The business landscape in the UAE has evolved. With the introduction of the Corporate Tax law, many new entrepreneurs and investors are asking: "Does my small business have to pay tax?"
At Proemirazone, we believe that compliance is the foundation of success. The good news is that the UAE’s tax regime remains one of the most business-friendly in the world. Here is what you need to know before you start.
1. The 0% Threshold: Keeping it Competitive
The UAE Corporate Tax system is designed to support startups and SMEs.
0% Tax Rate
Applies to taxable income up to AED 375,000.
9% Tax Rate
Applies only to the portion of taxable income that exceeds AED 375,000.
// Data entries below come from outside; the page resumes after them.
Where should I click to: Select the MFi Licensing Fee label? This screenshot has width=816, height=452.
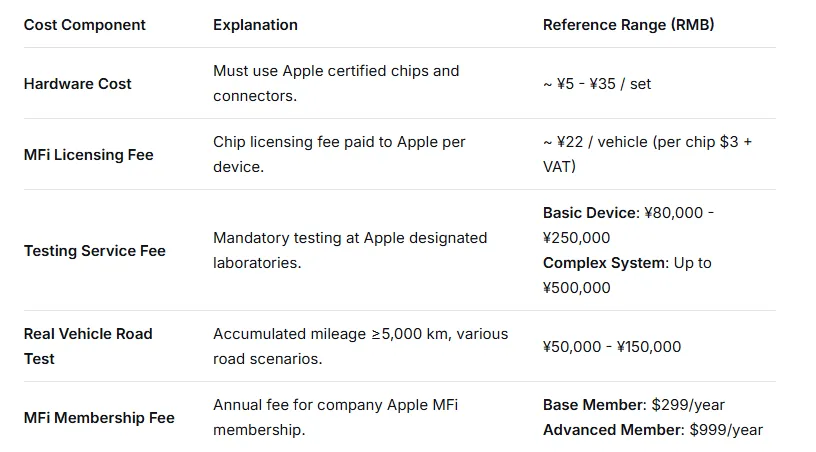click(x=88, y=155)
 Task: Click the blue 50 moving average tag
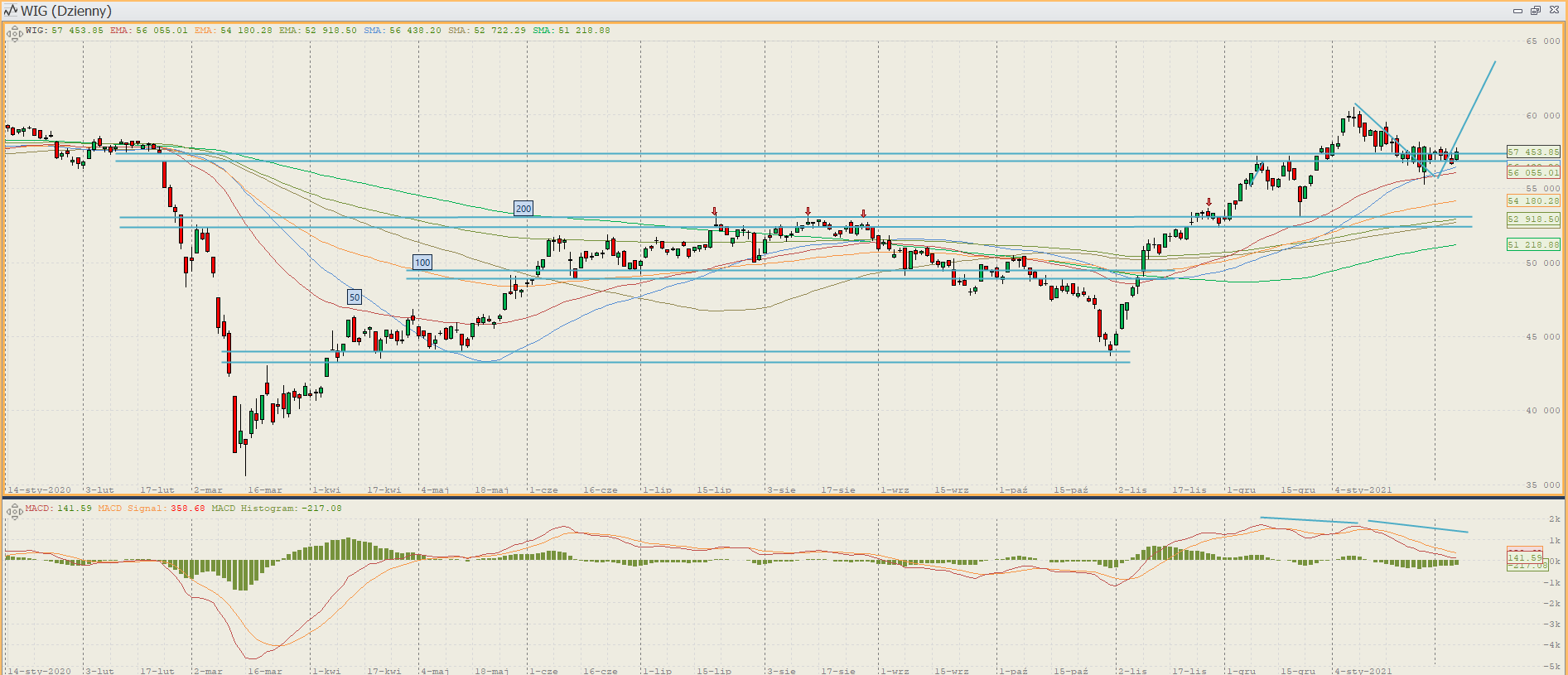point(355,297)
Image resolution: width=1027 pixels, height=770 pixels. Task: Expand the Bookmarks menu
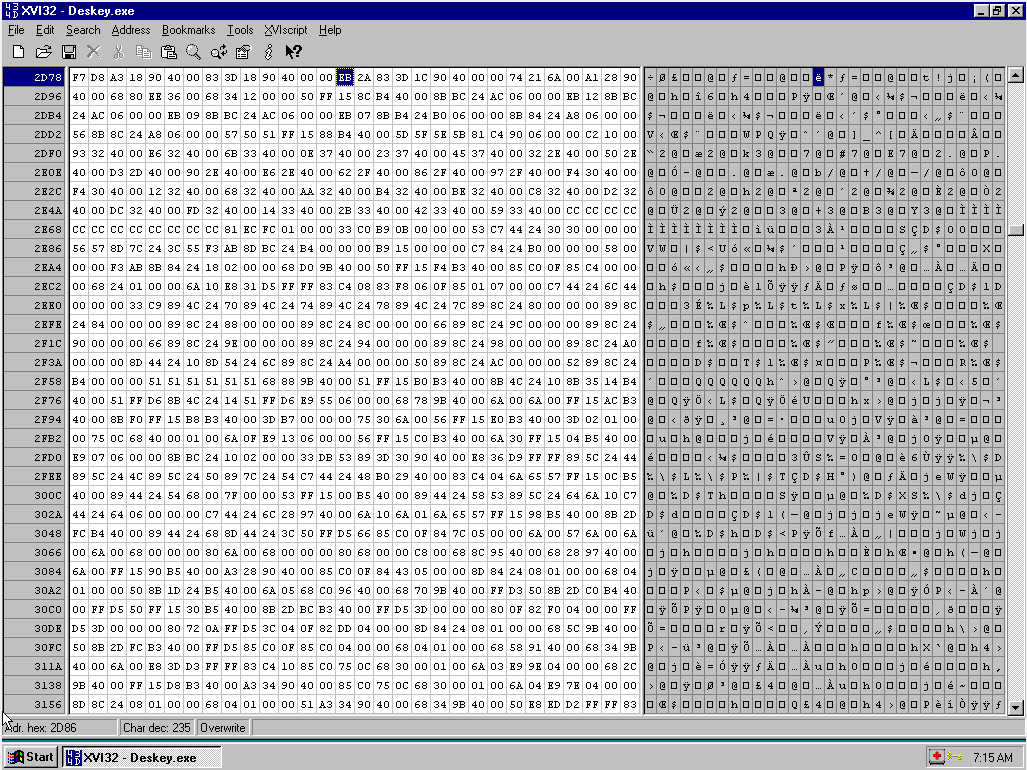188,30
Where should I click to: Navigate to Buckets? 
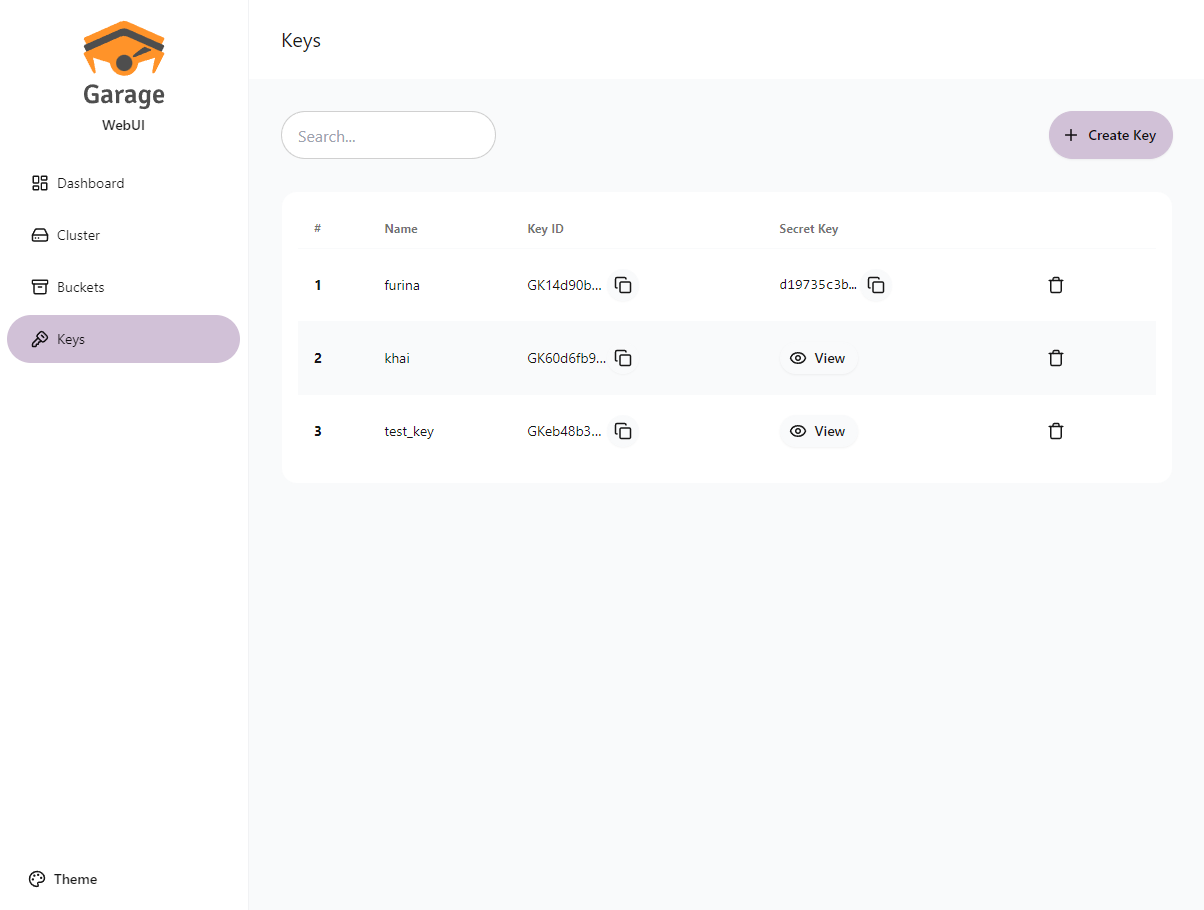click(x=80, y=287)
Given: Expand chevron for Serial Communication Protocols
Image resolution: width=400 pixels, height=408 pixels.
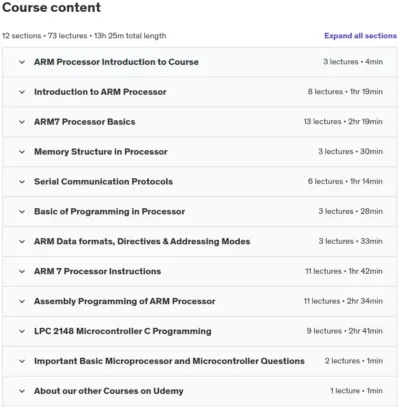Looking at the screenshot, I should tap(22, 182).
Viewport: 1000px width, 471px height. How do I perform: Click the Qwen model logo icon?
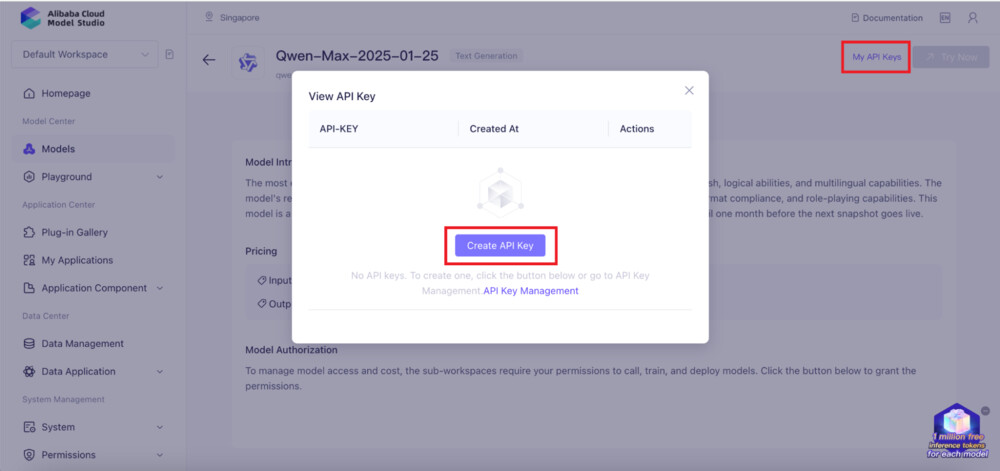[x=248, y=62]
This means if your net profit is below this threshold, you may not have a tax liability, but you must still register.
2. Small Business Relief (The Safety Net)
To further support small enterprises, the government introduced "Small Business Relief." If your revenue (not profit) is below AED 3 million in a tax period (ending before or on 31 December 2026), you can elect to be treated as having no taxable income during that period.
* Note: Proper accounting records are required to claim this relief.
3. Free Zone Companies: Are They Exempt?
This is a common misconception. Free Zone persons are subject to Corporate Tax, but they can benefit from a 0% Corporate Tax rate on "Qualifying Income."
- Qualifying Income: Generally includes income from transactions with other Free Zone persons or specific qualifying activities.
- Non-Qualifying Income: May be taxed at 9%.
4. Mandatory Registration
Even if your business falls under the 0% bracket or claims Small Business Relief, registration is mandatory. Failing to register with the Federal Tax Authority (FTA) within the specified timeline can lead to significant administrative penalties.